A History of the American School of Classical Studies, 1939-1980

Chapter XII: Epilogue

Between October 2, 1882 when the first seven students of the American School of Classical Studies gathered in Athens under William Watson Goodwin’s Directorship through October 1980 when 17 Regular Members, 34 Student Associates, and 25 Senior Associate Members were registered in the 27th Directorship, that of Henry Immerwahr, some 2300 students and senior scholars had worked at the School in the regular and the summer sessions. They had gone to Athens from colleges and universities the length and breadth of the United States and Canada (and some few from European countries), most but not all of them from the Cooperating Institutions which had risen from the original nine of 1882 to 125 in 1980. They returned to teach in no less than 250 colleges and universities and many secondary schools, both public and private, or to work in museums, some also to pursue architectural, legal, theological, business or other careers. One might try to count the hundreds of books and articles written at the School or inspired by study there as some measure of its achievement, but it is the careers and the lives of those men and women that best suggest the influence their years spent in Athens have had on Greek studies in the United States.

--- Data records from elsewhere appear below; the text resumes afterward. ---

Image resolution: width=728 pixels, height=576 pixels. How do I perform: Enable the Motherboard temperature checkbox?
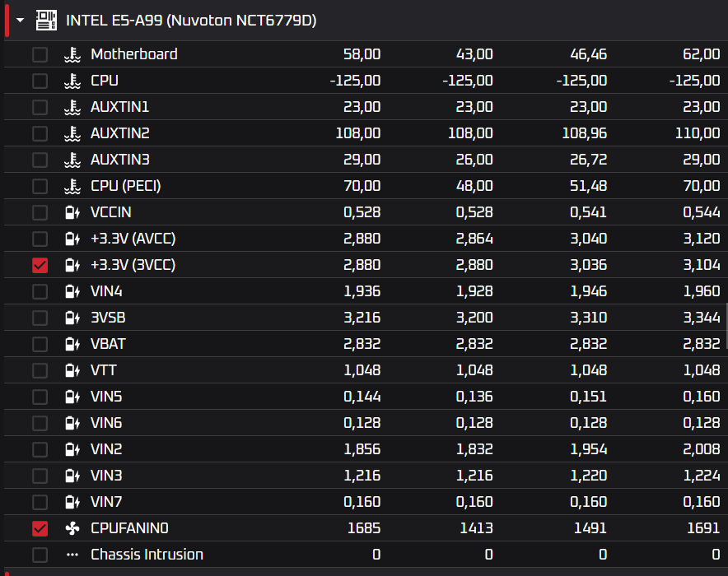[x=40, y=54]
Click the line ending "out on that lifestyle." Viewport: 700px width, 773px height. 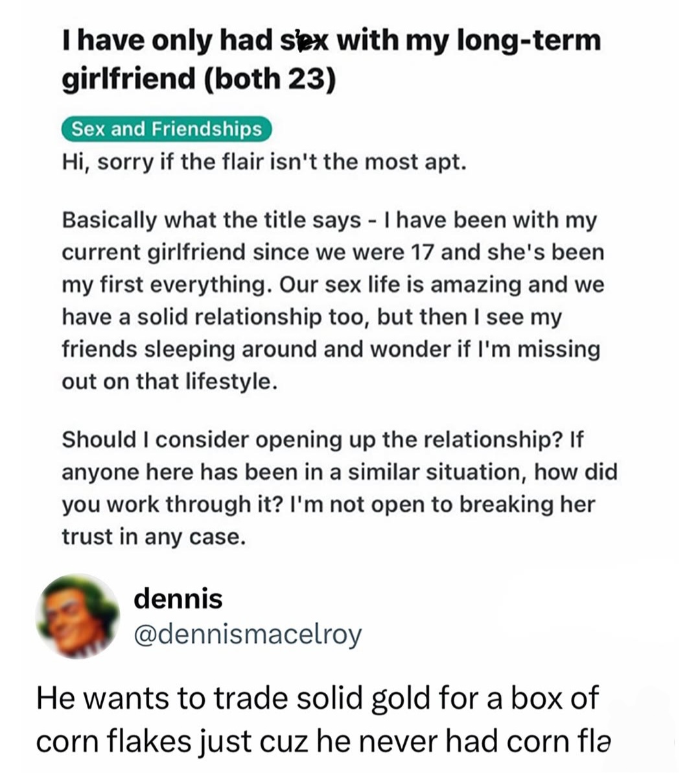(170, 381)
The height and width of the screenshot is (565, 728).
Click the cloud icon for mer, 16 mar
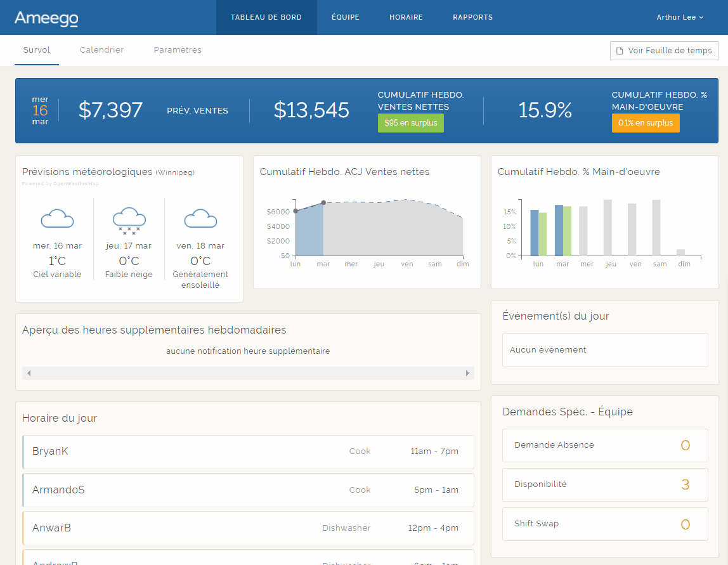coord(57,219)
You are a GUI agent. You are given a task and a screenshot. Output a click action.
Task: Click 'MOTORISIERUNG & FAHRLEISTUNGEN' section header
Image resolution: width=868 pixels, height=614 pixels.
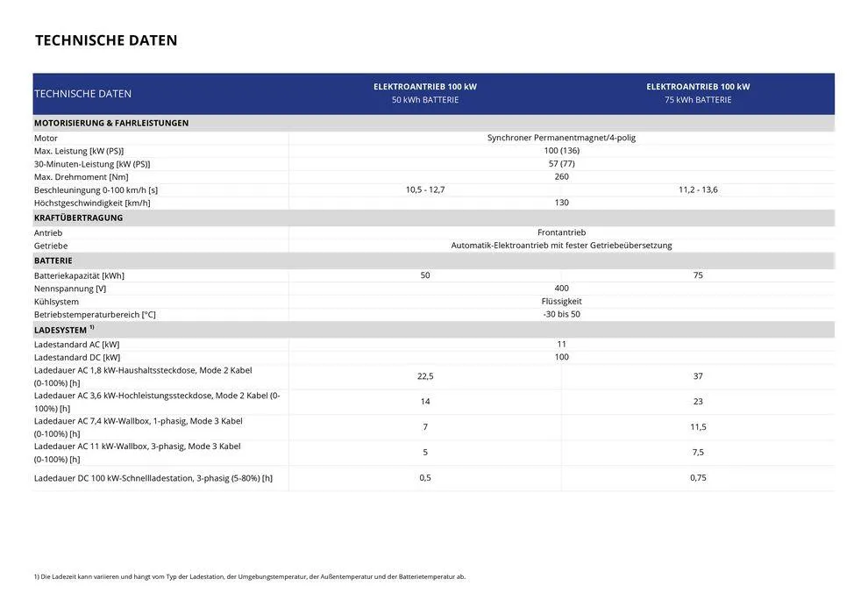click(111, 124)
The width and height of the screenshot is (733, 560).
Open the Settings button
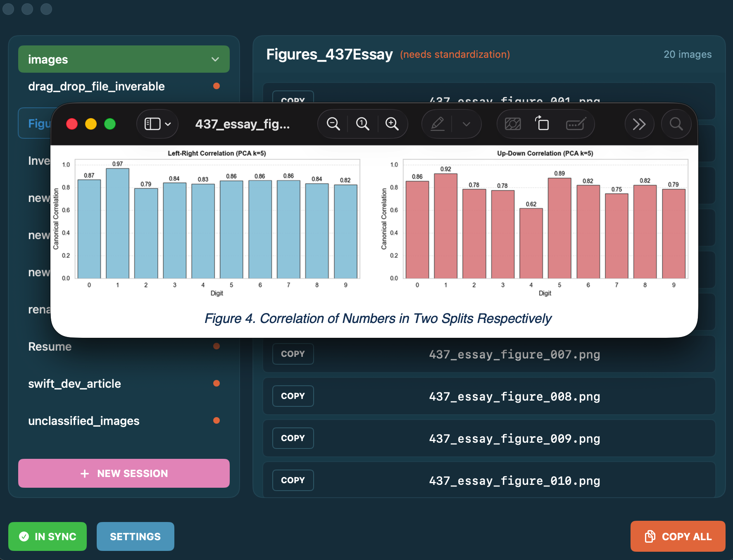click(135, 536)
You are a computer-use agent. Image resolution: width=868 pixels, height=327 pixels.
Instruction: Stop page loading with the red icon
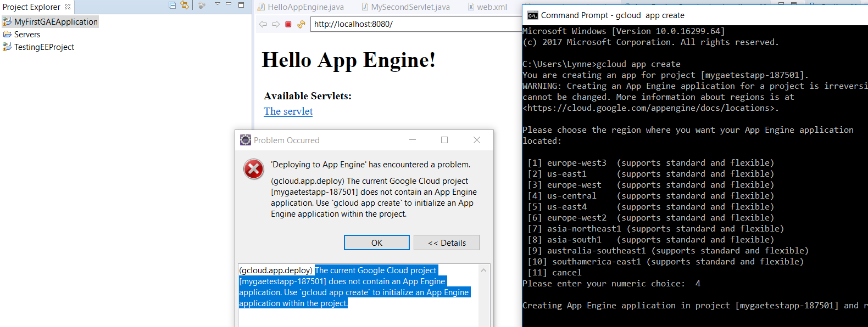pyautogui.click(x=288, y=24)
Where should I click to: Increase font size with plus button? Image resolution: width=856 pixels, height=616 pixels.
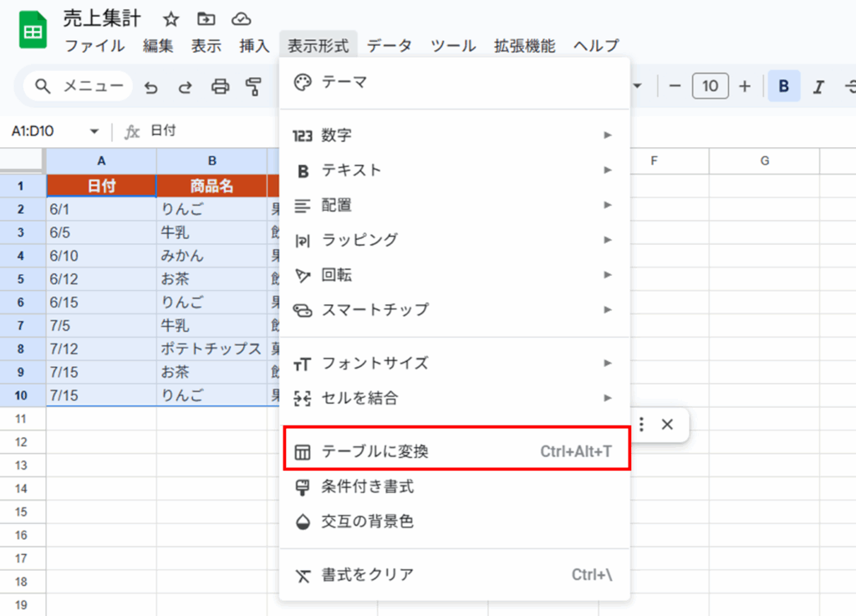[745, 86]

As they have brought home the learning and the enthusiasm, the conviction and the dedication acquired at the School which they have shared with countless others, the hope of the founders that the interests of classical scholarship in America might be advanced by the School has been fulfilled probably far beyond the most optimistic dreams of a century ago. It is fitting that this record be dedicated to the memory and the honor of these members of the School. They are bound closely together. Since 1928 there has hung over the fireplace in the seminar room of the School a marble plaque inscribed with these words of Gregory of Nazianzos written in a tribute to his fellow student in Athens, Basil the Great: ουδέν γαρ ούτως ουδενί λυπηρόν ως τοις εκείσε συννόμοις Αθηνών και αλλήλων τέμνεσθαι.